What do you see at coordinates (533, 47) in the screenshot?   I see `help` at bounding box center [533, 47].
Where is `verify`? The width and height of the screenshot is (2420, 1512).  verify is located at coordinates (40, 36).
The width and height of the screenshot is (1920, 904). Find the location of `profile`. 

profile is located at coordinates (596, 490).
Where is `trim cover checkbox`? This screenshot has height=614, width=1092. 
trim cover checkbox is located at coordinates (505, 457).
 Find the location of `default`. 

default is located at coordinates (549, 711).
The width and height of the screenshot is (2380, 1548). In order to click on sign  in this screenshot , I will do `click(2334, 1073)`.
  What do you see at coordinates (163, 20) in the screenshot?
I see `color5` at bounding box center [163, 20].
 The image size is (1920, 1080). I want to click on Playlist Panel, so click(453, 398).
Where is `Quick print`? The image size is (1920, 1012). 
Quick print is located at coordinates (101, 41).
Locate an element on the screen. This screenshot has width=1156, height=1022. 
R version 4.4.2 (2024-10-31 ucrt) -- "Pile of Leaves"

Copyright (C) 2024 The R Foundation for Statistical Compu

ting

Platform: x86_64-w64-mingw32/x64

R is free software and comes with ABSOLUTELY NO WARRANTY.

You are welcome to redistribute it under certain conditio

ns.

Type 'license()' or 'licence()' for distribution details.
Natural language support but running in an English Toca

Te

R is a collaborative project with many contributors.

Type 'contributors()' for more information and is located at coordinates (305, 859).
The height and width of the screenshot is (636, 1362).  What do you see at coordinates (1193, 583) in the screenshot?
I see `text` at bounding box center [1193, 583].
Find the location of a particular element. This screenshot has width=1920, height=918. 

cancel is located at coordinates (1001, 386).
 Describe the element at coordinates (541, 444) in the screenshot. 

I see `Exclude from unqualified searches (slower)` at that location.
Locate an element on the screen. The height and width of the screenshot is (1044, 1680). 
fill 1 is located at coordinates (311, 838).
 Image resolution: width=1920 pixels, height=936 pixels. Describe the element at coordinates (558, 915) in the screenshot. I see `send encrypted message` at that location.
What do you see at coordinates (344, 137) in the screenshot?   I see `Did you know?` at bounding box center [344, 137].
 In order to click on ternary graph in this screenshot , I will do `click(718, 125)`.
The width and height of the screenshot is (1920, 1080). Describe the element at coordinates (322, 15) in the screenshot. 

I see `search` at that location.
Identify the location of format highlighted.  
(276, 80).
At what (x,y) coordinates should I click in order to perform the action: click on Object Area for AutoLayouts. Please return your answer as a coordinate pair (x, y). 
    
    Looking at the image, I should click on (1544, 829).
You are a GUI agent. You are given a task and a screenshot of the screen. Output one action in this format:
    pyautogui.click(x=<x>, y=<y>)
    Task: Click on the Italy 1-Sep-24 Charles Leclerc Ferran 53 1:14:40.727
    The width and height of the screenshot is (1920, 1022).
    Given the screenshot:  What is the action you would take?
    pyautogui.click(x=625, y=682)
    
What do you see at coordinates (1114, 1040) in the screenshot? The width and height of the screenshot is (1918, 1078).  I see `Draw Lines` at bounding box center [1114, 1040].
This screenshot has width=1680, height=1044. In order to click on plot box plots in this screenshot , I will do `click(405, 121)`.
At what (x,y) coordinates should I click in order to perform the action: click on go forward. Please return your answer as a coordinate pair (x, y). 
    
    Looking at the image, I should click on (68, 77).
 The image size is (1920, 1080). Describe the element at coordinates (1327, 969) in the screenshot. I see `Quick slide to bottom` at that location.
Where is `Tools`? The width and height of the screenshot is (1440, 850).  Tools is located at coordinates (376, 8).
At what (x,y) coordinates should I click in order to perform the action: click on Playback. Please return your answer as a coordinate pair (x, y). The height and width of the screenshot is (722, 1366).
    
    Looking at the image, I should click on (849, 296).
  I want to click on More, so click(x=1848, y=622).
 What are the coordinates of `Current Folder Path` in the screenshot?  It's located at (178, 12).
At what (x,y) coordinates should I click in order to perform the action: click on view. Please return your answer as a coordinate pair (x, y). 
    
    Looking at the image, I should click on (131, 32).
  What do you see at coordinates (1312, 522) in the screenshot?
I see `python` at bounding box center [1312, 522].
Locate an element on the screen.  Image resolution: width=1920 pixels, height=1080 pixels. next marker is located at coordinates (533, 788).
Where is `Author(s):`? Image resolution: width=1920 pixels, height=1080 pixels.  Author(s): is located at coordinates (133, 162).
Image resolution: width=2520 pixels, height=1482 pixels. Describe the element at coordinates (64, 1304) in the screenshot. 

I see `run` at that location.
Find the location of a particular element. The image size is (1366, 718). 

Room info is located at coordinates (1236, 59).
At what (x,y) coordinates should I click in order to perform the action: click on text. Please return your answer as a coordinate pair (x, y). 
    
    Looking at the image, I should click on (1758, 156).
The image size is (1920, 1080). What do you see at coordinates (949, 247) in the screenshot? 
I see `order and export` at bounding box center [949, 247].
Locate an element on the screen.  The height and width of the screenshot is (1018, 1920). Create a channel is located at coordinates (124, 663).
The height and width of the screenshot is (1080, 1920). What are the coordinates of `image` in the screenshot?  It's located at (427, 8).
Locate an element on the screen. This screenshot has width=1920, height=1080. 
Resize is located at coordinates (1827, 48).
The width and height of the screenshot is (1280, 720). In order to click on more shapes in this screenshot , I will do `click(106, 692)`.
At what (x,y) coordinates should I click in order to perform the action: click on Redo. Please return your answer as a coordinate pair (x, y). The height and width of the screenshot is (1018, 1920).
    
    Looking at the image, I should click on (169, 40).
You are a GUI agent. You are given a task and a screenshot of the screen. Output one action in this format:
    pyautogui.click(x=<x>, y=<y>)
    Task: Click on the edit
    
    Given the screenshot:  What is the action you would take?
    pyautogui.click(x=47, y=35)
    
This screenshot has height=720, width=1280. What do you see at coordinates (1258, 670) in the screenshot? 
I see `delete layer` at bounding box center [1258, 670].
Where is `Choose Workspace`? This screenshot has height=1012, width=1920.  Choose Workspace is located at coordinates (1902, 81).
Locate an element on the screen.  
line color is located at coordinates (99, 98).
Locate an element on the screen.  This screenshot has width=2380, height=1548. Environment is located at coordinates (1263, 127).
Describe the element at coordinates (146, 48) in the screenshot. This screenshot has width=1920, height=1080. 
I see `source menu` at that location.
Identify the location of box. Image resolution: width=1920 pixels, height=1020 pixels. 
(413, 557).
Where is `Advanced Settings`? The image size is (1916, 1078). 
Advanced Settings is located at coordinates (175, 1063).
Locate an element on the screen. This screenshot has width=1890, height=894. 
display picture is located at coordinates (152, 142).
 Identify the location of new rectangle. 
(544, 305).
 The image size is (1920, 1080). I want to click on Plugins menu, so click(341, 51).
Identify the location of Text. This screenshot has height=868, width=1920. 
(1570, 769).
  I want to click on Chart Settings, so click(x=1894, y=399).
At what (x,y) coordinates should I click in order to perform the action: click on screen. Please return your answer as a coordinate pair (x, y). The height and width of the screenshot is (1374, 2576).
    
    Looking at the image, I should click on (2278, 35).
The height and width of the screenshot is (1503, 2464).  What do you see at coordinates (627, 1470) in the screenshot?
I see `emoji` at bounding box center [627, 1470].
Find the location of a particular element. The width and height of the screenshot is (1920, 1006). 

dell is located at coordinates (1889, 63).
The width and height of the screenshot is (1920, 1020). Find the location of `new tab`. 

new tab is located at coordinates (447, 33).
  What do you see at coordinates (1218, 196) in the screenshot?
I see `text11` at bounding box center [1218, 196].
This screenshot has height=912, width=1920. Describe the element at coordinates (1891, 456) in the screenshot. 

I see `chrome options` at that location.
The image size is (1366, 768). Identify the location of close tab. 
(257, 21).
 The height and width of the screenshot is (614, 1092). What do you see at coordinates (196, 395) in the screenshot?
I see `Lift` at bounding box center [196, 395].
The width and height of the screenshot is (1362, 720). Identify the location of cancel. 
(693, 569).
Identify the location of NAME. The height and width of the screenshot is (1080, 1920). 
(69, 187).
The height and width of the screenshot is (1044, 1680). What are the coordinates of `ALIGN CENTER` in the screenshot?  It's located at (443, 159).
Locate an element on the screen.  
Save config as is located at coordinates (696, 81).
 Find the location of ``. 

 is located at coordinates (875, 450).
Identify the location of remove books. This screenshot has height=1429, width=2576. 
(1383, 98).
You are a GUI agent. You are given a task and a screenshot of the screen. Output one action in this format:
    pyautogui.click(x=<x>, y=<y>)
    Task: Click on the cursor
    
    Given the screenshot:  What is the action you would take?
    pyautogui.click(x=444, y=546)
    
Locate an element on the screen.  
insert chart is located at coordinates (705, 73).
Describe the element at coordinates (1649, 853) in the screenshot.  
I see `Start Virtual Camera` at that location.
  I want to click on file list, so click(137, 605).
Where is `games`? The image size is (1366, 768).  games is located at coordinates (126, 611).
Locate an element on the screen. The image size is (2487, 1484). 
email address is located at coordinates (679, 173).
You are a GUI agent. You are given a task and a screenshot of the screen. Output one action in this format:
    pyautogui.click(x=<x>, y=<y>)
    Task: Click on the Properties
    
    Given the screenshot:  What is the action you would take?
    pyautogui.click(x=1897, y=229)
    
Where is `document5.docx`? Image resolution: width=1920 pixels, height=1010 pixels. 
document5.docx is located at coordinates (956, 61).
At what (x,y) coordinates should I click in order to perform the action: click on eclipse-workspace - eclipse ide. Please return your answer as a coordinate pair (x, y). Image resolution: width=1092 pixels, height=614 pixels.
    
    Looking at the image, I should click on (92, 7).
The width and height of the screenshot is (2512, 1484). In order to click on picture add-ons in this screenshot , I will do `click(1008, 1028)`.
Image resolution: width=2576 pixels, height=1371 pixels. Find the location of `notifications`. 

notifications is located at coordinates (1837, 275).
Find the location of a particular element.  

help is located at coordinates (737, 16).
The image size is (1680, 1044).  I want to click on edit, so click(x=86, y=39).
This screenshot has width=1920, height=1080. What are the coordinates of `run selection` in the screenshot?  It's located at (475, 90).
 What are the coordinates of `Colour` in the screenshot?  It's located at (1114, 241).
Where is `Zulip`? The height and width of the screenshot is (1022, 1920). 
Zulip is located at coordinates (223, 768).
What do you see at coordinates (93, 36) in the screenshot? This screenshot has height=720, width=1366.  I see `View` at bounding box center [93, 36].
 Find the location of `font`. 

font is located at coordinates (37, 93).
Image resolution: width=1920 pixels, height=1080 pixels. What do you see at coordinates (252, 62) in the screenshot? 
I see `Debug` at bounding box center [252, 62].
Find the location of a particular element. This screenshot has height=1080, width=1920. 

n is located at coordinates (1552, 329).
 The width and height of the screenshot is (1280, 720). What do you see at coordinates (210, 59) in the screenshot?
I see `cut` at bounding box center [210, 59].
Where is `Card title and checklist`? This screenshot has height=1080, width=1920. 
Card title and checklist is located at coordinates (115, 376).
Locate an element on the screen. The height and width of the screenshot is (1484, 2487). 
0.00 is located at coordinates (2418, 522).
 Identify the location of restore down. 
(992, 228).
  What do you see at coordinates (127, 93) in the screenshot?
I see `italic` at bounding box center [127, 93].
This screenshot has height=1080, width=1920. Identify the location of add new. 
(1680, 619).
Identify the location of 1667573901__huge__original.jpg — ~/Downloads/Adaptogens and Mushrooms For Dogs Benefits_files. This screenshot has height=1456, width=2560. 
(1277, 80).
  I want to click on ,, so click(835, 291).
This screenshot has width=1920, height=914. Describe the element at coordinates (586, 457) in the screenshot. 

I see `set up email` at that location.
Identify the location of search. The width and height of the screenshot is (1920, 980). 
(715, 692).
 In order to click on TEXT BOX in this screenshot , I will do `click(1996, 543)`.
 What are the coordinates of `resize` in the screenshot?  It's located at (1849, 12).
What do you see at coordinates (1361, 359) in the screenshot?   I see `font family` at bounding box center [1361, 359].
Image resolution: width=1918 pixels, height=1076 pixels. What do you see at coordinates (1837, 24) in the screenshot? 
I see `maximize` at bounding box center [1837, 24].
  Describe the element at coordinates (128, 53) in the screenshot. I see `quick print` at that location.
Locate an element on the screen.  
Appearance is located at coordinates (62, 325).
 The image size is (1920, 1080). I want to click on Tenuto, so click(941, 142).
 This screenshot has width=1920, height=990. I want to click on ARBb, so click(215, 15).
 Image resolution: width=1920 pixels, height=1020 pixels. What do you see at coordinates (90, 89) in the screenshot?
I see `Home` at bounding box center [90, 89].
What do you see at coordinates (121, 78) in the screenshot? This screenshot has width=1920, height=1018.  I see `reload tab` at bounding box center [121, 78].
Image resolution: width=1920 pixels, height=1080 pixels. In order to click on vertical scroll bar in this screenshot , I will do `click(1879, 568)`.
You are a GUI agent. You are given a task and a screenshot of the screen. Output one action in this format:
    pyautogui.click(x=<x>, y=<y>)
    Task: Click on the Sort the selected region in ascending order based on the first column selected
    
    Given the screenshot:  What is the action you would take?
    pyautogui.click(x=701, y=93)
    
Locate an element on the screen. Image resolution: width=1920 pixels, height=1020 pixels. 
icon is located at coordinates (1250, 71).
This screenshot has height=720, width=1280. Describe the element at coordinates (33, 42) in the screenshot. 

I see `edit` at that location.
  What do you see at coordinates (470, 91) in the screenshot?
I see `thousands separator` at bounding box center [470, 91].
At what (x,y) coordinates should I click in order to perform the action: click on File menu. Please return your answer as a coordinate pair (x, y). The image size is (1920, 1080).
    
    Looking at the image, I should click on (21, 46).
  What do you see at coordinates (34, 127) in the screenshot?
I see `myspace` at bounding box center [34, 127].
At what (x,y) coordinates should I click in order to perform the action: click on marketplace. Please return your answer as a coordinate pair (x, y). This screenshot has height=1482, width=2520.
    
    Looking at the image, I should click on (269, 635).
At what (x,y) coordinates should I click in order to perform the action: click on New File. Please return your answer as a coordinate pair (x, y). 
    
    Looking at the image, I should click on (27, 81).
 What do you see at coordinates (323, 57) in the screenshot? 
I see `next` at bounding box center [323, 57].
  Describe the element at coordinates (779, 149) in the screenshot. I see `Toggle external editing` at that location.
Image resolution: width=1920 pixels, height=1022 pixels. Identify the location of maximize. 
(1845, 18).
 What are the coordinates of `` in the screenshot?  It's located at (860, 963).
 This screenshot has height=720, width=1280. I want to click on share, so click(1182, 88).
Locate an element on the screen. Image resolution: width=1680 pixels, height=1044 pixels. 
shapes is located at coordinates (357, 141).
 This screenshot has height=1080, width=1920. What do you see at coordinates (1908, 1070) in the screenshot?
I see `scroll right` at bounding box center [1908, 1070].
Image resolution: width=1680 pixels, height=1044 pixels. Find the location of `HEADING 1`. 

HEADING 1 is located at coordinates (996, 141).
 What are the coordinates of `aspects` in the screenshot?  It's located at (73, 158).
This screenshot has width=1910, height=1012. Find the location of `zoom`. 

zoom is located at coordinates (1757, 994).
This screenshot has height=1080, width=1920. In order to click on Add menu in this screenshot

----

# YOUR INSTRUCTIONS
Please reproduce the entries above verbatim, everything from the line containing "Identify the location of new rectangle." down to the line containing "center [196, 395].", with both of those lines included.

# SOLUTION TO THIS PROBLEM
 Identify the location of new rectangle. 
(544, 305).
 The image size is (1920, 1080). I want to click on Plugins menu, so click(341, 51).
Identify the location of Text. This screenshot has height=868, width=1920. 
(1570, 769).
  I want to click on Chart Settings, so click(x=1894, y=399).
At what (x,y) coordinates should I click in order to perform the action: click on screen. Please return your answer as a coordinate pair (x, y). The height and width of the screenshot is (1374, 2576).
    
    Looking at the image, I should click on (2278, 35).
The height and width of the screenshot is (1503, 2464).  What do you see at coordinates (627, 1470) in the screenshot?
I see `emoji` at bounding box center [627, 1470].
Find the location of a particular element. The width and height of the screenshot is (1920, 1006). 

dell is located at coordinates (1889, 63).
The width and height of the screenshot is (1920, 1020). Find the location of `new tab`. 

new tab is located at coordinates (447, 33).
  What do you see at coordinates (1218, 196) in the screenshot?
I see `text11` at bounding box center [1218, 196].
This screenshot has height=912, width=1920. Describe the element at coordinates (1891, 456) in the screenshot. 

I see `chrome options` at that location.
The image size is (1366, 768). Identify the location of close tab. 
(257, 21).
 The height and width of the screenshot is (614, 1092). What do you see at coordinates (196, 395) in the screenshot?
I see `Lift` at bounding box center [196, 395].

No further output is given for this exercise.